Si a los adultos no nos resulta fácil perder, más aún a los niños, que no entienden por qué no pueden salirse siempre con la suya.
Conseguir que lo comprendan es un reto, pero si ponemos un poco de empeño en enseñarles a asumir que no siempre tienen que ganar, harán suya la máxima de “Lo importante es participar” y serán unos adultos más felices.
Los niños son siempre el centro de atención del entorno familiar (padres, abuelos, etc) y están acostumbrados a conseguir lo que quieren en cada momento. Cuando no lo logran, las pataletas y los berrinches les sirven para obligar a los adultos a ceder en sus exigencias. Lo mismo les pasa al perder frente a otros niños. Son capaces de pegar o destrozar el juguete con tal de que el resto se someta a sus deseos y él pueda decidir a qué se juega, con quién y, por supuesto, quién va a ganar.

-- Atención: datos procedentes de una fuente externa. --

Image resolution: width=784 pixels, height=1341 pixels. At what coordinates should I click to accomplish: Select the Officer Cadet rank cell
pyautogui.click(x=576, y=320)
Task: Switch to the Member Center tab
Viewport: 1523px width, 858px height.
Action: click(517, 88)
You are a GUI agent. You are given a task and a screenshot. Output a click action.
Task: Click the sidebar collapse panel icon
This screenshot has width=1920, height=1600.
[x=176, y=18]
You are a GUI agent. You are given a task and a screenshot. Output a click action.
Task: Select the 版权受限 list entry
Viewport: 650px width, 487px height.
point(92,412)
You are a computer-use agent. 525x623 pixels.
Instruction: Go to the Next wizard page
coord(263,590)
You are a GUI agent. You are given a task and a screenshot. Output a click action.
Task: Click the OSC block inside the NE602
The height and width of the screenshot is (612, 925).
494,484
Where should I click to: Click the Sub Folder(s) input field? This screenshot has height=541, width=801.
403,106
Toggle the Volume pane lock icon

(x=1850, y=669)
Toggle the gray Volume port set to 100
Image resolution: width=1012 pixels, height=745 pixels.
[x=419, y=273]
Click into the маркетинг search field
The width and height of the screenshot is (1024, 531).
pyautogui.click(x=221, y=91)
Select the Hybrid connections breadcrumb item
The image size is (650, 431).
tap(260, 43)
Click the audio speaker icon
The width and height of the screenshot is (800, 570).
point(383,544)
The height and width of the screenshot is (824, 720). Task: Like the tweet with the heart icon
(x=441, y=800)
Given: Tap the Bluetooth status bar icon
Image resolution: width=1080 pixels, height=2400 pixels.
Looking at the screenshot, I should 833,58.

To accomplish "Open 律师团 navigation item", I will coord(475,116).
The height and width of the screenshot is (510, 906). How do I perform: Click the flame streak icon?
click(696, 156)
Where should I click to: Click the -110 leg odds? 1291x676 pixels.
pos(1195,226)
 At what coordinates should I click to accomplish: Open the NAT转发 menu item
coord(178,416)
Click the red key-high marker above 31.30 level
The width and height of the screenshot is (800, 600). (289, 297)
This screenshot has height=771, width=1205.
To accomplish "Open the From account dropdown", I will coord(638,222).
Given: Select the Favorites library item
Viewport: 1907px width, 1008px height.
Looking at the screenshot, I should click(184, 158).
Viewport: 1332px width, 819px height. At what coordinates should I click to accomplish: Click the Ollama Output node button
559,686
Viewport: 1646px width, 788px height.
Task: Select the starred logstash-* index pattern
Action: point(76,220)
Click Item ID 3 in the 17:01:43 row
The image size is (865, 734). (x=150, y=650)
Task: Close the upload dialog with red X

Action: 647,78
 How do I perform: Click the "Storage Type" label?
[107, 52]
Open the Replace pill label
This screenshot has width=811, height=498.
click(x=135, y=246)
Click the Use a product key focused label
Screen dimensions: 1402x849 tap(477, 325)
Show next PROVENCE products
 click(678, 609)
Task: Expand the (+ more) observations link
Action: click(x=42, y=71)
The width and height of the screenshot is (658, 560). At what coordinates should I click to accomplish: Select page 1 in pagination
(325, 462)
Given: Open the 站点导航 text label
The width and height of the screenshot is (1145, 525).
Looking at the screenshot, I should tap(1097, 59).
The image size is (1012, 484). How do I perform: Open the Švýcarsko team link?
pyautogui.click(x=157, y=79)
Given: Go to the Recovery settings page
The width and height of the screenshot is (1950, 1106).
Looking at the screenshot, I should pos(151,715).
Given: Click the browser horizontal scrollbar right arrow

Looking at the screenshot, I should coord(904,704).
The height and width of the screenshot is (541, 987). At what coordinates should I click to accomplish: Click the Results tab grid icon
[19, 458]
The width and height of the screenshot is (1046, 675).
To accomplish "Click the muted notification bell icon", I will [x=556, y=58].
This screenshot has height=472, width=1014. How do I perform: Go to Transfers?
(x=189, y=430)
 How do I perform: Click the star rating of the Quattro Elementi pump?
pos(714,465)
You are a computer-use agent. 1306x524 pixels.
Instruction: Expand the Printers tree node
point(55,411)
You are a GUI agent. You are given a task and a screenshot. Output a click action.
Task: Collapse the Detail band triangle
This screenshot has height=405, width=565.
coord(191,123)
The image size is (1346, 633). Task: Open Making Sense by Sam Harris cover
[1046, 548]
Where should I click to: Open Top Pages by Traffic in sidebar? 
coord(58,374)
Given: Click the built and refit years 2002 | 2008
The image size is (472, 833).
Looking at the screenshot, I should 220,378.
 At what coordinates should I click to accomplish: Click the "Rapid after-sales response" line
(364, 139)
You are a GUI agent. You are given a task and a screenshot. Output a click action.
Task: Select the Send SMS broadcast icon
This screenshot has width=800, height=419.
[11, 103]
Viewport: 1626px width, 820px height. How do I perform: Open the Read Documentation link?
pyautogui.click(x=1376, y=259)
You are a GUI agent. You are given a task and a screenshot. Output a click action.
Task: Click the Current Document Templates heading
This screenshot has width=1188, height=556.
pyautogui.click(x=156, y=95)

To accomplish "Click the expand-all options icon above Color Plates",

No podemos pretender que los niños se tomen bien todas sus derrotas pero sí al menos que entiendan que no siempre pueden ganar o conseguir lo que quieren. Tenemos que contar con que nuestros comportamientos le sirven de ejemplo y por eso, cuando ganamos no podemos presumir en exceso de ello ni reírnos del oponente, y cuando perdemos tampoco sirve buscar excusas que justifiquen nuestra derrota.
Hay que inculcarles a los niños la imagen del contrario en el juego como un adversario que quiere lo mismo que ellos; jugar y, a ser posible, ganar, pero no tiene que verlos como enemigos con los que enfadarse o pelearse si el juego no termina como esperan. Para ello es importante reforzar sus actitudes positivas durante el juego, valorar su comportamiento aunque pierdan y apartarlos del juego si tienen actitudes antideportivas, hasta que comprendan que así no pueden participar junto a sus compañeros.
Si les enseñamos que cada juego tiene unas normas que deben ser respetadas por todos nos evitaremos las trampas que se esconden tras la excusa de “en mi casa se juega así” y les resultará más fácil asumirlas, porque las normas son iguales para todos.